From snakes to bats to pangolins. Not that I'd encourage anyone to take more than a blood sample to find out, but are those little scaly animals really the origin of nCoV*, or is it just another means to keep a country from killing off more of its endangered wildlife? Either way, its numbers are low, so I can't see the harm in using the publicity to prevent an extinction. (And I wonder at the energy that it takes to muster a jet patrol in the middle of dealing with a heavy-hitting disease, but maybe it doesn't take so much to threaten a smaller neighbor.)

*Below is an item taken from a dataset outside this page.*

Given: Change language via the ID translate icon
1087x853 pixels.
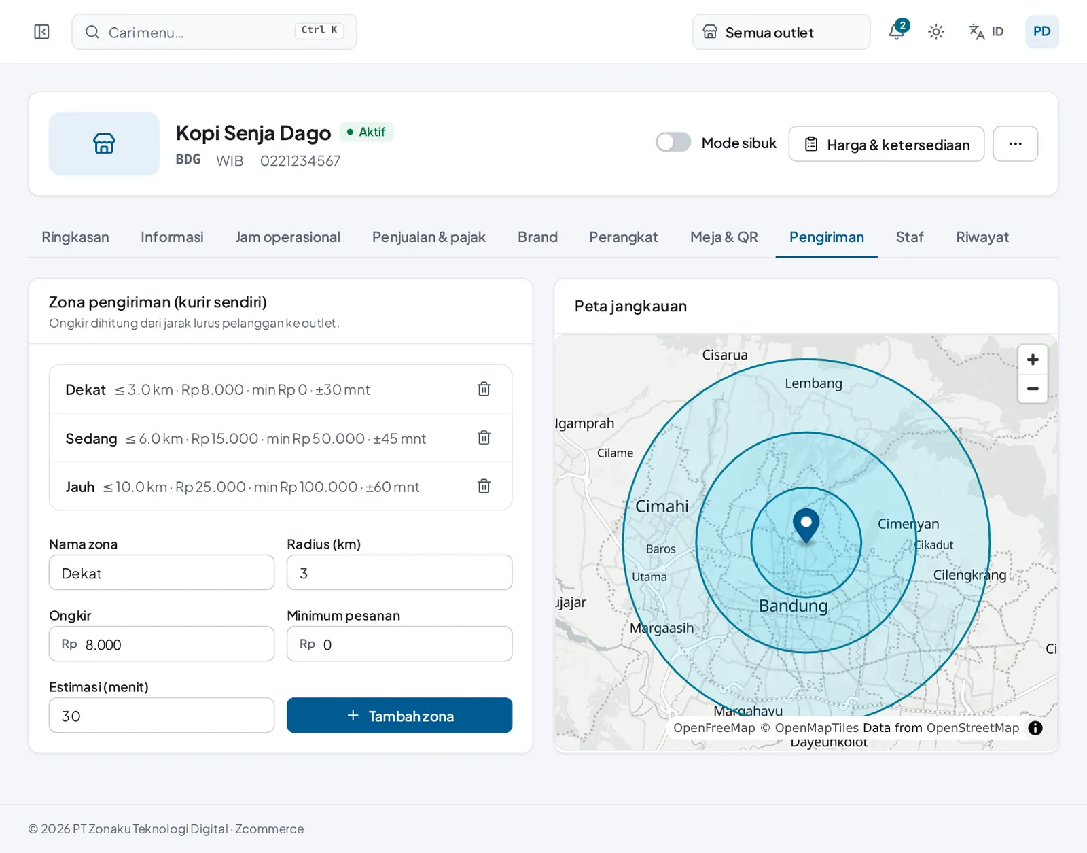Looking at the screenshot, I should tap(986, 32).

Wolves, now - that's an issue I connect to an earlier study on mice, on which I read at least two of the articles that were written. Once again, I look at the wording of those articles and their headlines. The article that comes up in my feeds (plural) and the one I sought out in another publication are on the same topic, but while the latter presents the animal's death in more straightforward terms, the former can't help but anthropomorphize. Broken records and reruns are the order of the day on the recommendations, and while I'll support the notion that an animal that's suffered because of the bipeds around it deserves a chance to regenerate its population (unless it endangers me, in which case, sod that), the presentation is more of the same callus-making mess.
With the ideological bent these articles are taking, I'm tempted to toss my vote alongside the grinning blonde with the hyenas, just to see the reaction. That issue won't be coming up for some time, though, and I have no interest in wasting my vote on someone I don't support, or of clarifying it for those who think a ripping performance is an indication of an adult in the room. But feel free to keep screaming for that meteor and endangering pedestrians, and I'll be sure to keep an eye out on the rest of these articles in the meantime. Especially the repetitious ones with financial advice on parents and pensions. (My condolences on the unexpected loss.)
* That's COVID-19 now.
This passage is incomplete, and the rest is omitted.